§ Tujuan
- 1) Tentukan apakah setiap pernyataan berikut sesuai dengan artikel tentang sejarah Desa Lingka Kuta, lalu sertakan kutipan persis dari artikel yang menjadi dasar jawaban. (a) Sebelum bernama Lingka Kuta, tempat ini dikenal sebagai Kuta Trieng. (b) Dalam bahasa Aceh, kata "Trieng" berarti kayu. (c) Pusat perbelanjaan Keude Tuha masih berada di Kuta Trieng sampai sekarang.
- 2) Menurut artikel tentang sejarah Desa Lingka Kuta, mengapa Kuta Trieng dapat diartikan sebagai benteng pertahanan yang dikelilingi pohon bambu? Jelaskan dalam satu sampai tiga kalimat.
- 3) Lanjutkan artikel tentang sejarah Desa Lingka Kuta, dimulai setelah kalimat terakhirnya.

§ Dokumen
Mengenal Sejarah Desa Lingka Kuta, Benteng di Masa Kolonial Belanda

Enkripsi di Balai Desa Kuta Lingka, Bireuen. (Foto: Zia)

Theacehpost.com | BANDA ACEH – Lingka Kuta merupakan sebuah desa yang terletak di ujung timur Kabupaten Bireuen, tepatnya di Kecamatan Gandapura. Sebelum dinamakan Desa Lingka Kuta, tempat ini dikenal dengan sebutan Kuta Trieng atau sebuah tempat pertahanan perang masa Belanda.

banner 72x960

Kuta Trieng berasal dari dua suku kata yaitu, “Kuta” yang berarti “Kubu”, Benteng atau Pertahanan dan “Trieng” berasal dari bahasa Aceh yang artinya “Bambu”.

Secara garis besar, Kuta Trieng dapat diartikan merupakan sebuah tempat atau benteng pertahanan yang dikelilingi oleh pohon bambu.

Selain sebagai tempat pertahanan, Kuta Trieng juga sebagai pusat perbelanjaan masyarakat setempat yang dikenal dengan sebutan “Keude Tuha”. Selanjutnya lokasi tersebut dipindahkan ke alun-alun Kota Gandapura yang saat ini dikenal dengan Keude Geurugok.

Kuta Trieng meninggalkan dua bukti sejarah, yaitu Meriam dan Balai Desa yang hingga saat ini masih terjaga dengan baik dan diletakkan di halaman menasah Desa Lingka Kuta. Meriam tersebut memiliki ukuran panjang 1,5 meter dan berdiameter 84 sentimeter.

Sedangkan balai desa memiliki ukuran 7×4 meter dengan tinggi 5 meter, yang terdiri dari 8 tiang kayu yang besar dengan lingkaran 63 sentimeter, dinding kayu memiliki ketebalan 7 sentimeter.

Pada dinding tersebut penuh dengan ukiran-ukiran bunga dan cerita kehidupan masa lalu, serta tulisan jawo.

Pada dinding balai desa ini terukir berbagai macam lukisan bunga dan juga menggambarkan cerita kehidupan zaman dulu, dan pada bagian atap balai tersebut terukir ukiran jam, dua buraq, dan bintang bulan.

Ukiran tulisan-tulisan atau manuskrip tersebut menjelaskan bahwa balai ini dibangun pada tahun 1903 hijriah oleh Sultan Setia Muda.

Baris tentang letak target

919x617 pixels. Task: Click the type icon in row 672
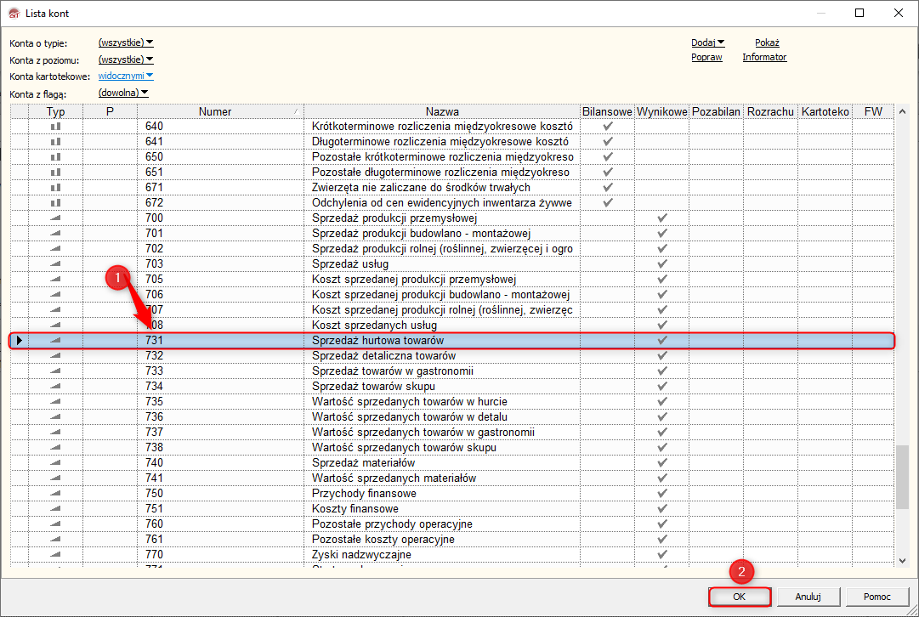pos(56,203)
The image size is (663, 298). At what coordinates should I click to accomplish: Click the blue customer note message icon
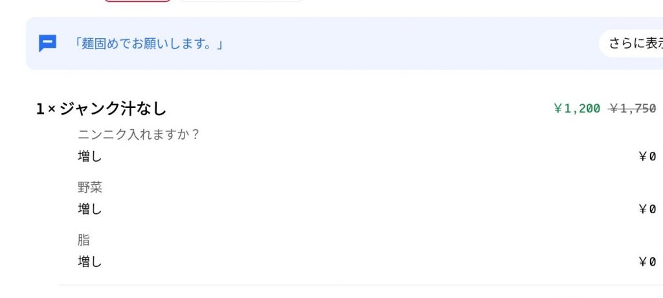pos(47,44)
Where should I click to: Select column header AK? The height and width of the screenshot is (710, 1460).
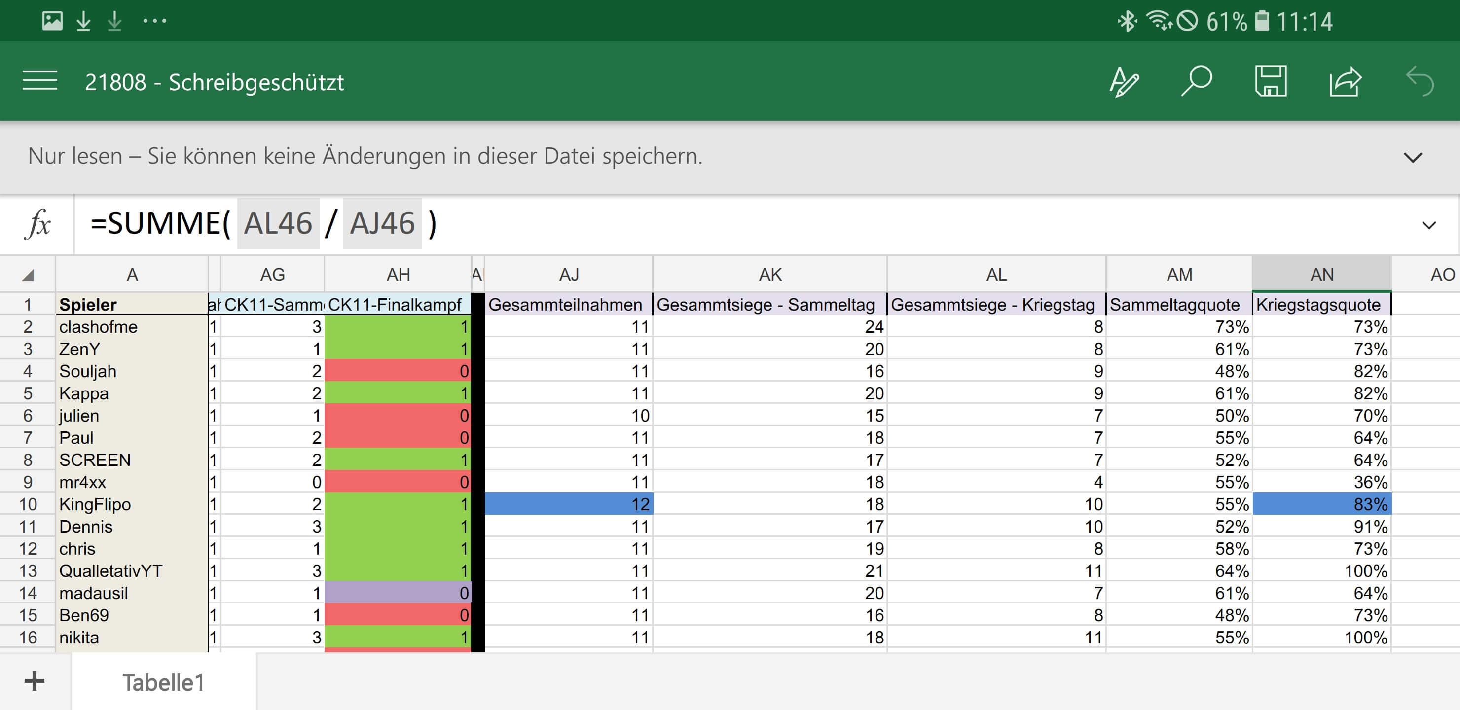tap(770, 275)
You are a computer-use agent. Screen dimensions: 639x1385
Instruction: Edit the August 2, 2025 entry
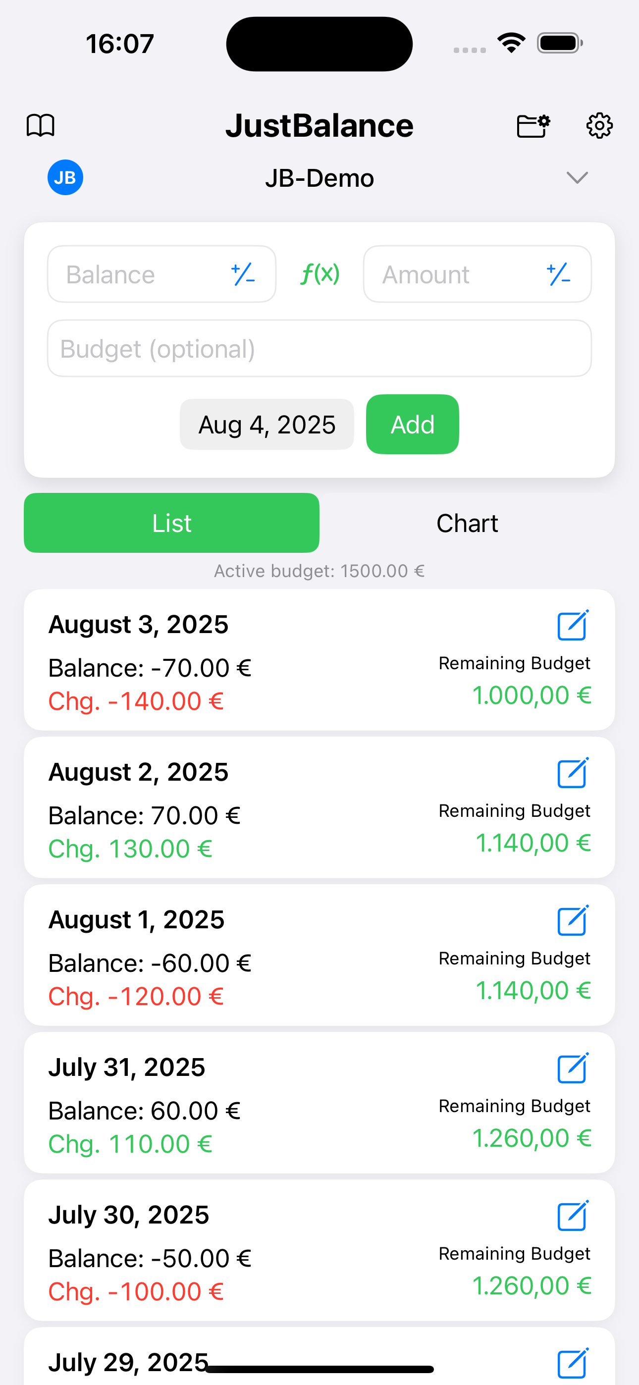(572, 773)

§ Jawaban yang Diharapkan
- 1)
(a) Ya: "Sebelum dinamakan Desa Lingka Kuta, tempat ini dikenal dengan sebutan Kuta Trieng"
(b) Tidak: "“Trieng” berasal dari bahasa Aceh yang artinya “Bambu”"
(c) Tidak: "Selanjutnya lokasi tersebut dipindahkan ke alun-alun Kota Gandapura yang saat ini dikenal dengan Keude Geurugok."

- 2) Nama Kuta Trieng terdiri dari dua suku kata. "Kuta" berarti kubu, benteng, atau pertahanan, sedangkan "Trieng" dalam bahasa Aceh berarti bambu. Gabungan kedua kata itu menghasilkan makna tempat atau benteng pertahanan yang dikelilingi pohon bambu.

- 3)
Enskripnya kalau dibaca dalam bahasa Arab, “Hadha al-bait al-batlan/batalan setia muda. Tapi kalau dibaca dalam bahasa Aceh: Hino’ Beud Al-Batlan Setia Muda (di sini tempat mengaji Setia Muda), tahunnya hijriah Nabi Shallallahu”Alaihi Wasallam 1321 H)”.

Dua benda ini dulunya terletak di kawasan Kuta Trieng, yaitu di tepi pantai atau sebelah utara Gampong Lingka Kuta saat ini, namun pada tahun 1967 meriam dan balai desa dipindahkan ke pekarangan menasah dan difungsikan sebagai tempat rapat pengurus desa, pengajian atau kegiatan lainnya.

Selain meriam dan balai desa yang masih ada hingga saat ini, di Desa Lingka Kuta juga masih menyimpan beberapa peninggalan sejarah lainnya seperti tembikar/gerabah, piring zaman belanda, pedang, tongkang, dan satu lagi meriam yang terkubur di dalam tanah.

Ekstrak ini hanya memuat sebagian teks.